Belle de jour. Une jeune femme bourgeoise, honnête, propre et qui aime
son mari de la tendresse la plus profonde, la plus naïve, ne peut trouver
d’assouvissement sexuel que dans une maison de rendez-vous. Elle se
déchire entre ces deux exigences. Ce roman est l’un des premiers où la
tragédie sexuelle a été abordée aussi franchement.
Vent de sable. Récit de l’épopée de l’Aéropostale, dont Kessel fut le
premier passager, pour vivre la dramatique aventure entre Casa et Dakar.
Mermoz. Biographie d’un homme et d’un pilote merveilleux devenu
légendaire.
L’Armée des ombres. Kessel y évoque intensément les heures périlleuses
où il vécut au milieu des vrais résistants dont il raconte les exploits.
La Tour du malheur. Roman en quatre volumes, où l’auteur évoque les
« enfants perdus » de sa jeunesse et des parents admirables. On découvre
dans cet ouvrage toute une époque, toute une société, toute une humanité.
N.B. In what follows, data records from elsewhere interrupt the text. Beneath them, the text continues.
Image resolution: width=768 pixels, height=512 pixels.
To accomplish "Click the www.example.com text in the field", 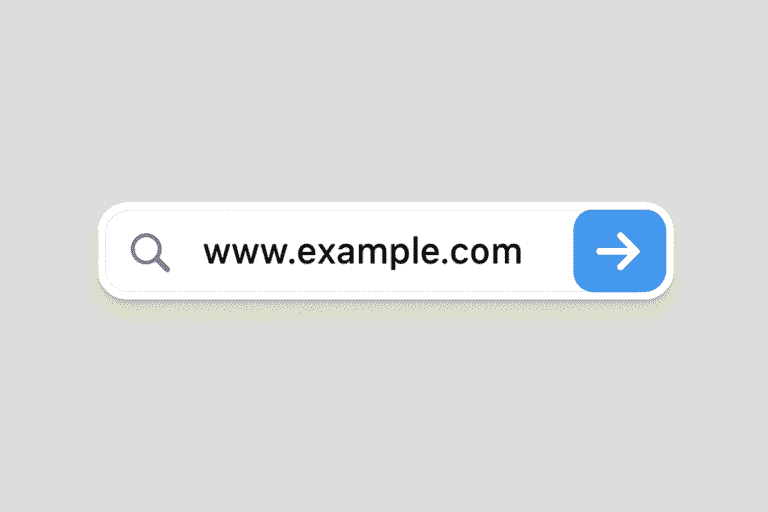I will [x=362, y=252].
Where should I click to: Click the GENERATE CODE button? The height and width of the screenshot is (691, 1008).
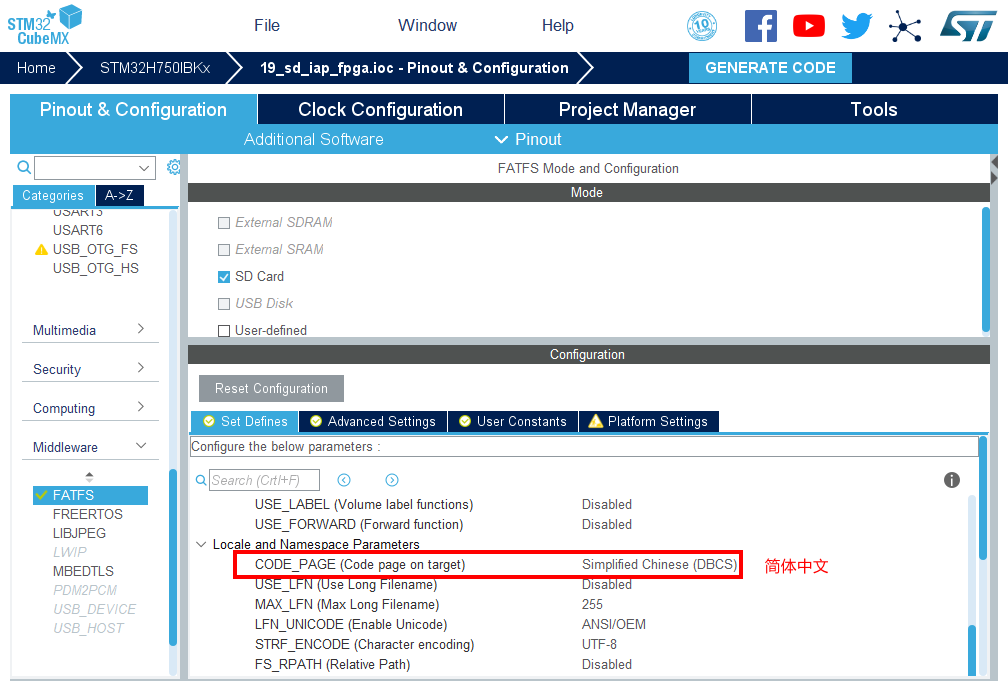770,68
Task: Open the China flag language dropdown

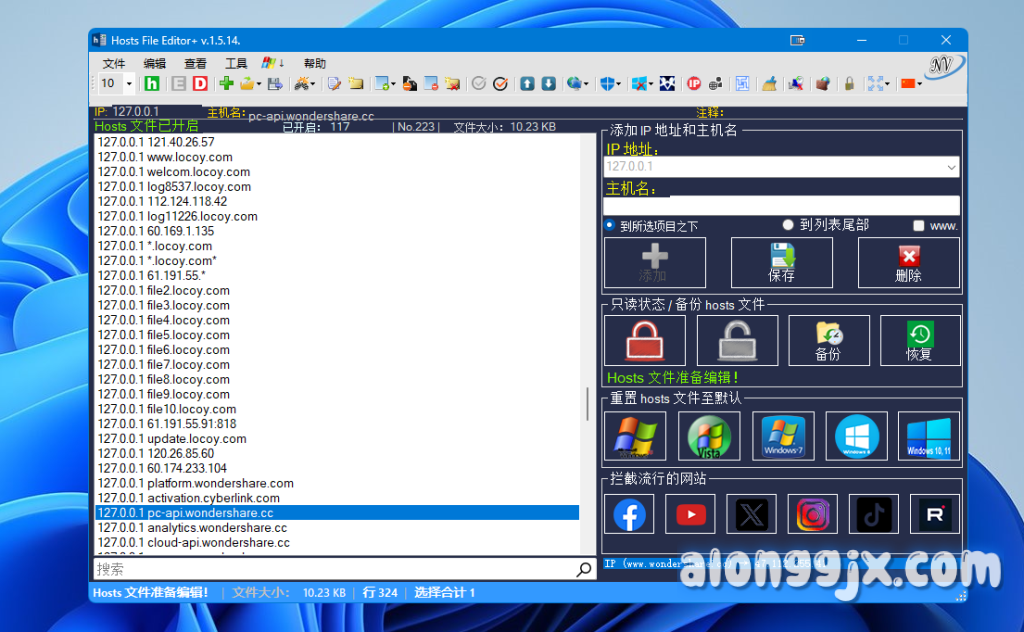Action: click(912, 84)
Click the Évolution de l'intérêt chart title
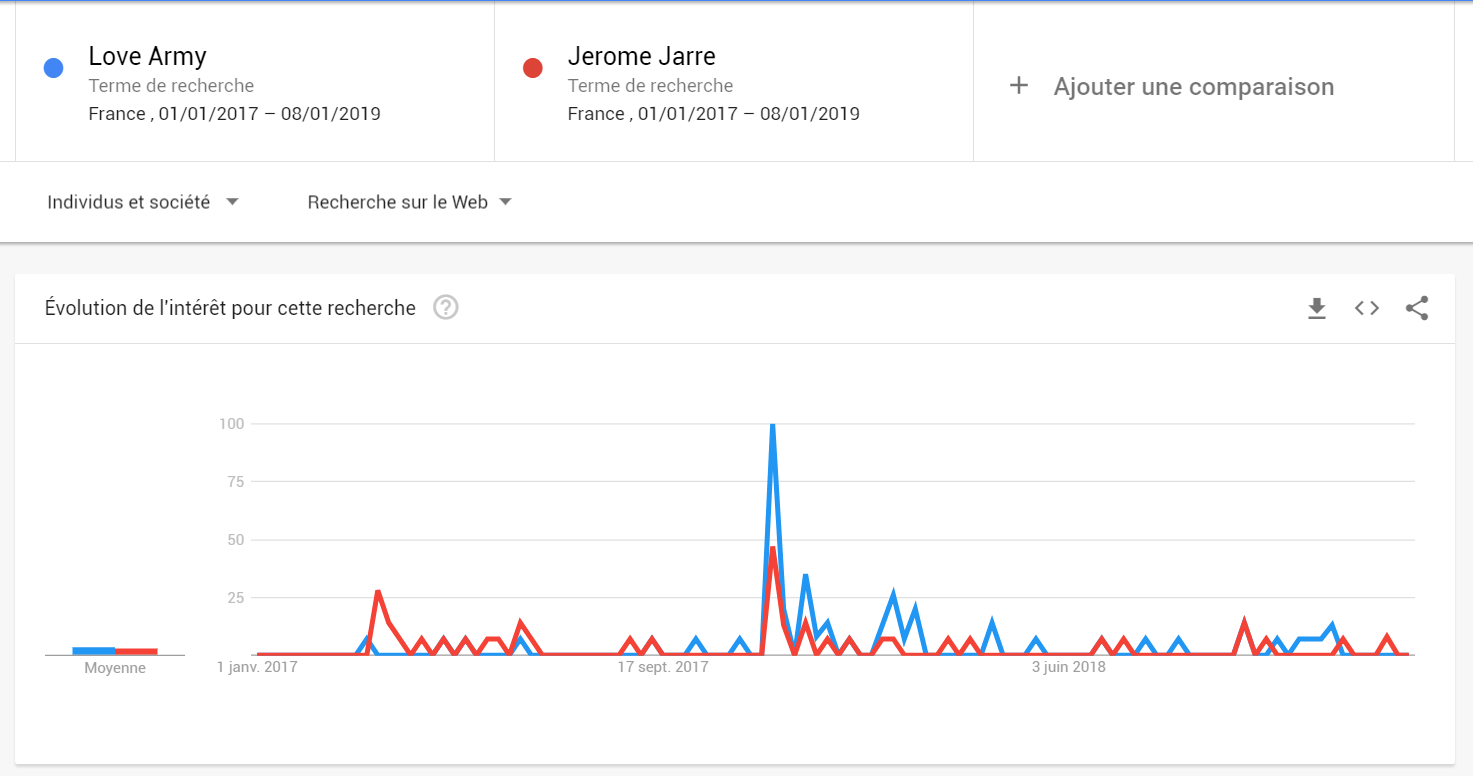 click(230, 308)
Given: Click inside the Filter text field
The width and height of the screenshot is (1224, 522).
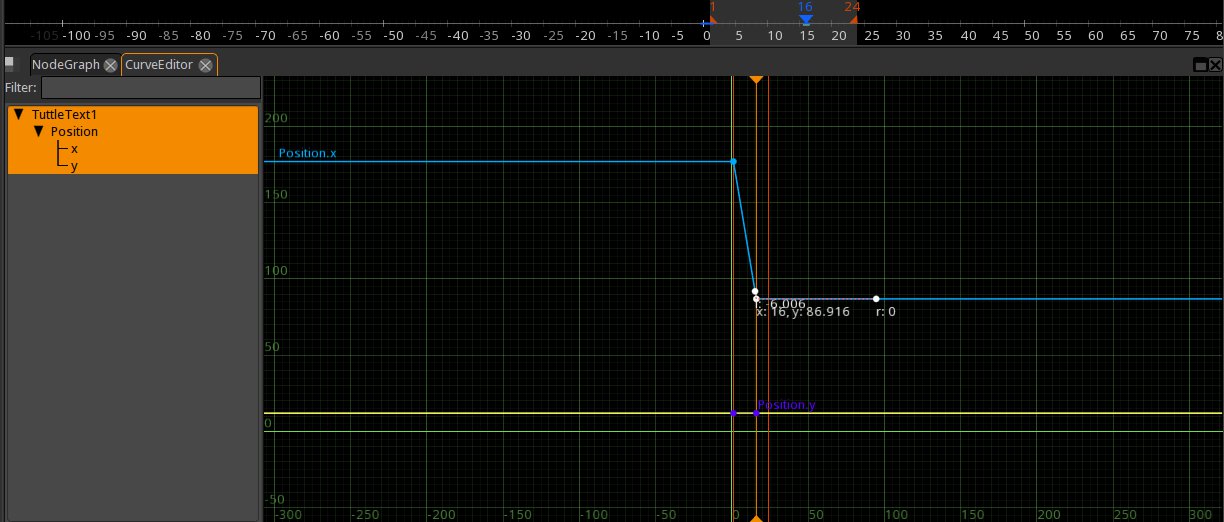Looking at the screenshot, I should pos(150,88).
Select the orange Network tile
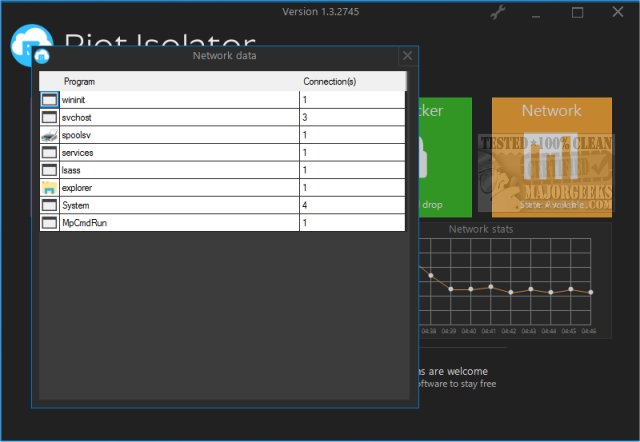 point(551,156)
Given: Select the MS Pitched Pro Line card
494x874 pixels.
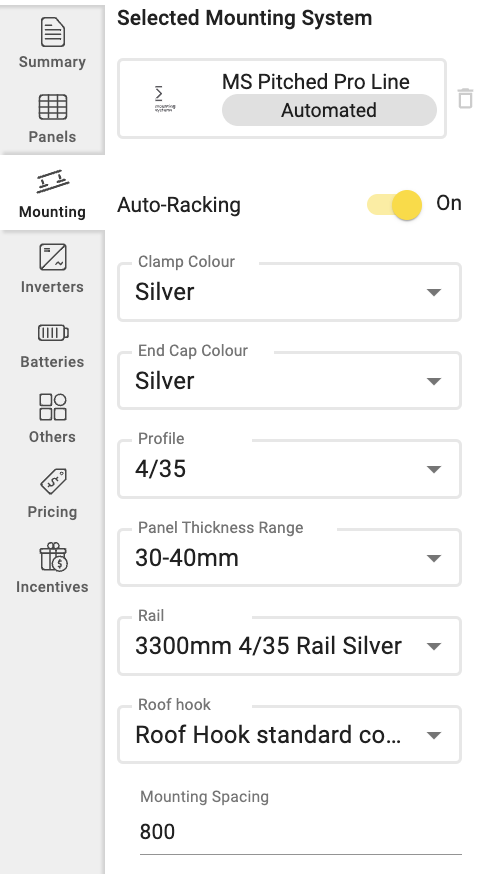Looking at the screenshot, I should tap(282, 98).
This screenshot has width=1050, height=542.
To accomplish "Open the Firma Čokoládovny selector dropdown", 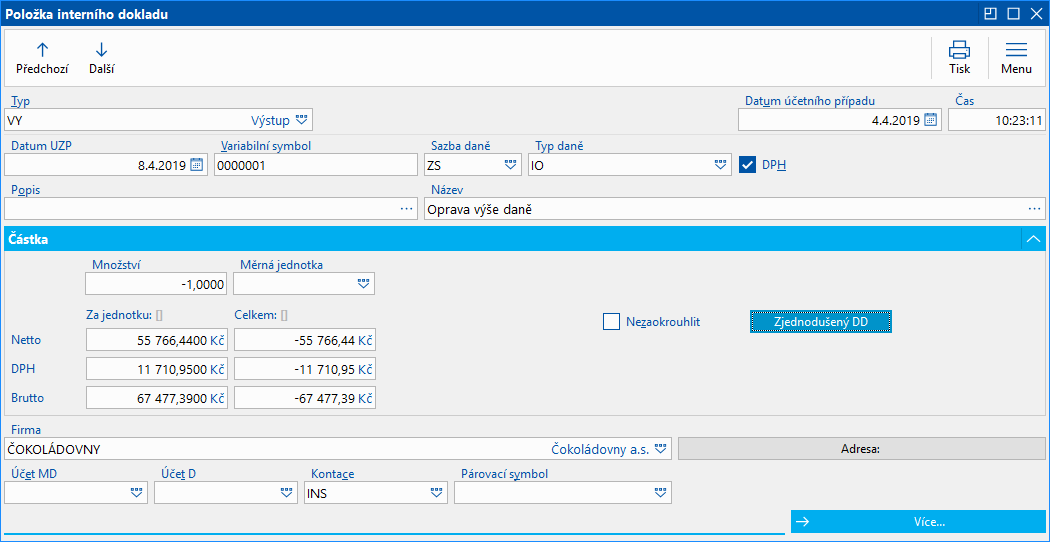I will pos(661,449).
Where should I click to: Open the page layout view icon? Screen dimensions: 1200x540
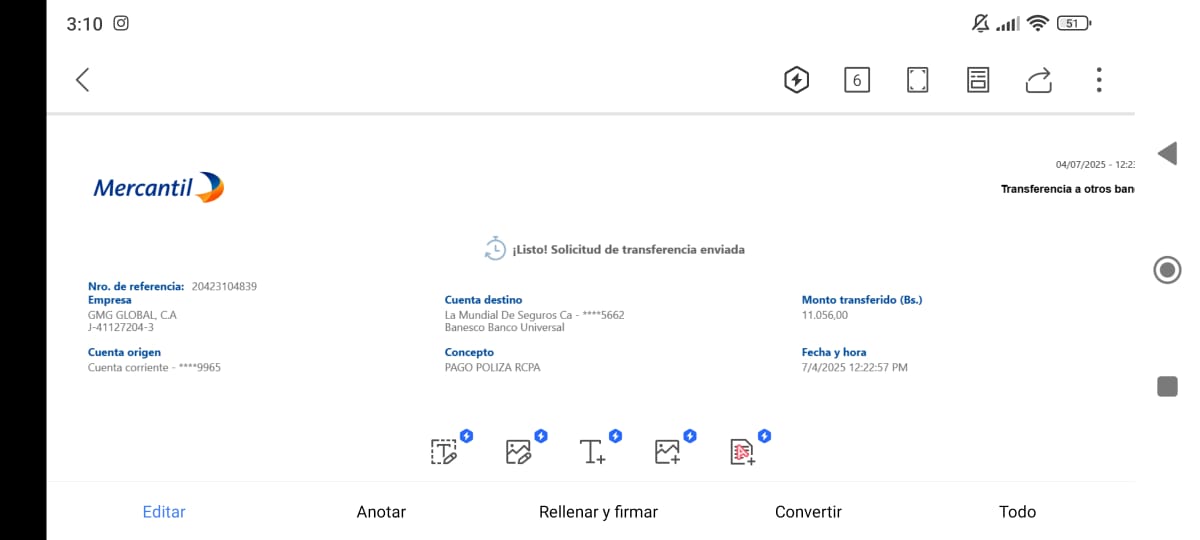pyautogui.click(x=978, y=80)
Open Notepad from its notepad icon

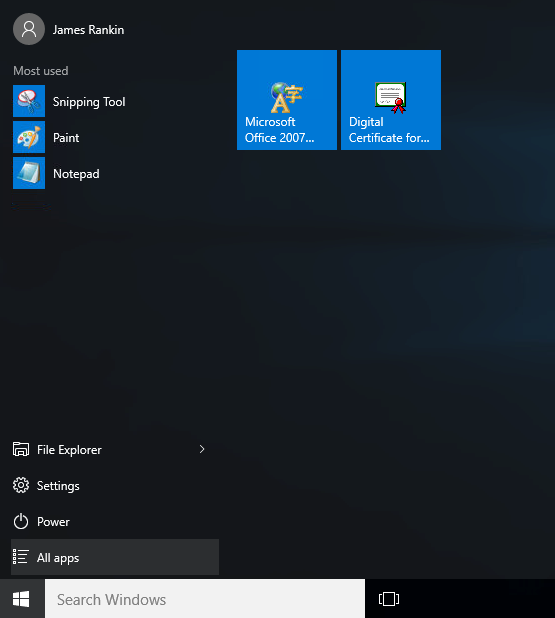tap(29, 173)
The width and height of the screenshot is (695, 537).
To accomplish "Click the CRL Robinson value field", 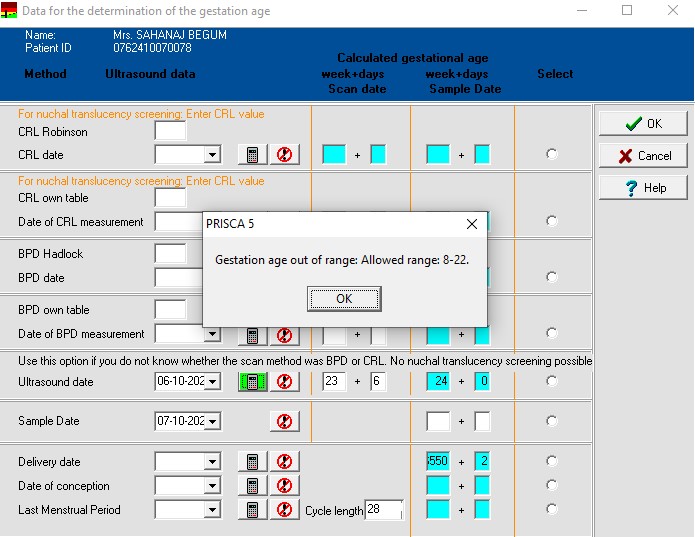I will tap(170, 131).
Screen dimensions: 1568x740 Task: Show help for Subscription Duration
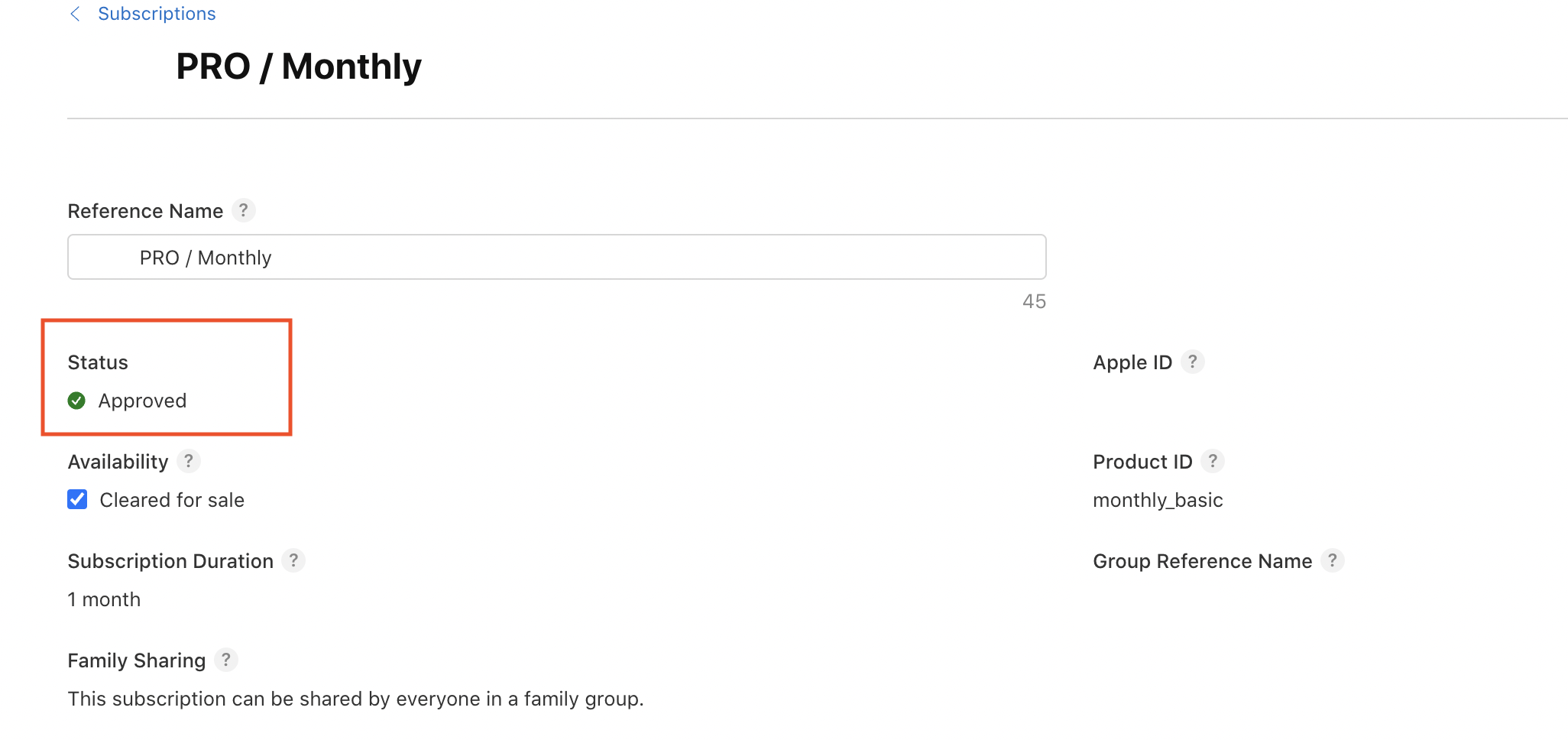293,560
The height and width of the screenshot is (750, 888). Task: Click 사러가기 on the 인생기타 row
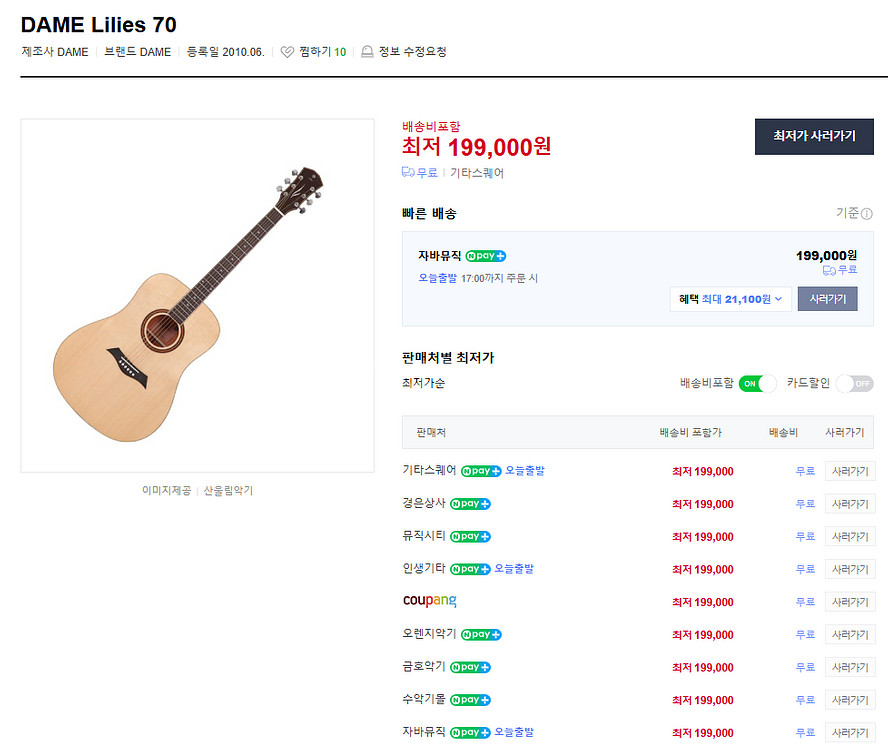point(849,569)
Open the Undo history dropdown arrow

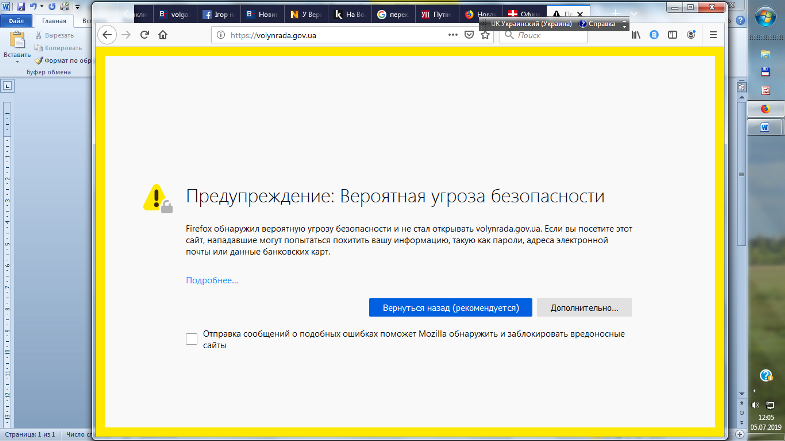42,6
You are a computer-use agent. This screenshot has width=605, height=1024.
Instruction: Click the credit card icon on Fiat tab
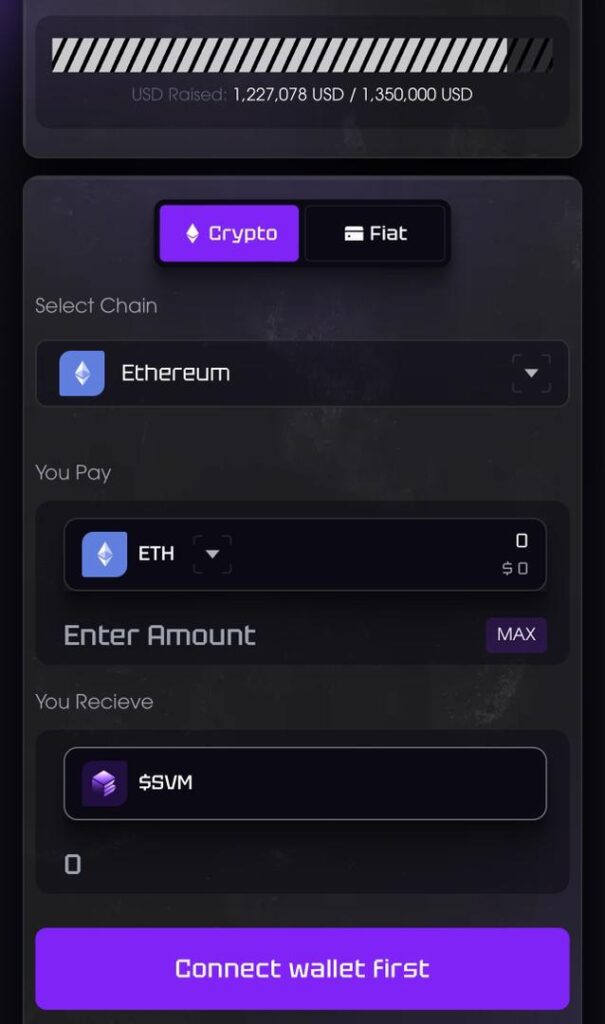point(353,234)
Et c’est peut-être la plus forte de ses œuvres.
La Piste fauve. Récit d’un voyage en Afrique orientale avec tous ses
merveilleux paysages où vivent les bêtes sauvages. Légendes vraies et
aventures surprenantes.
Enfin, Le Lion, à qui j’ai déjà fait allusion, est un récit à peine romancé
en dépit du rêve qui nous emporte aux confins du fabuleux par l’amour
d’une fillette pour le grand Lion du Kilimandjaro.
Je ne puis citer toute l’œuvre de Kessel, cette œuvre que je voudrais
infinie tant elle est diverse et attachante, cette œuvre où, à chaque page, à
chaque ligne, se retrouve la belle âme de l’immortel écrivain et pour moi
l’ami dont j’eus l’heur d’être jadis le compagnon.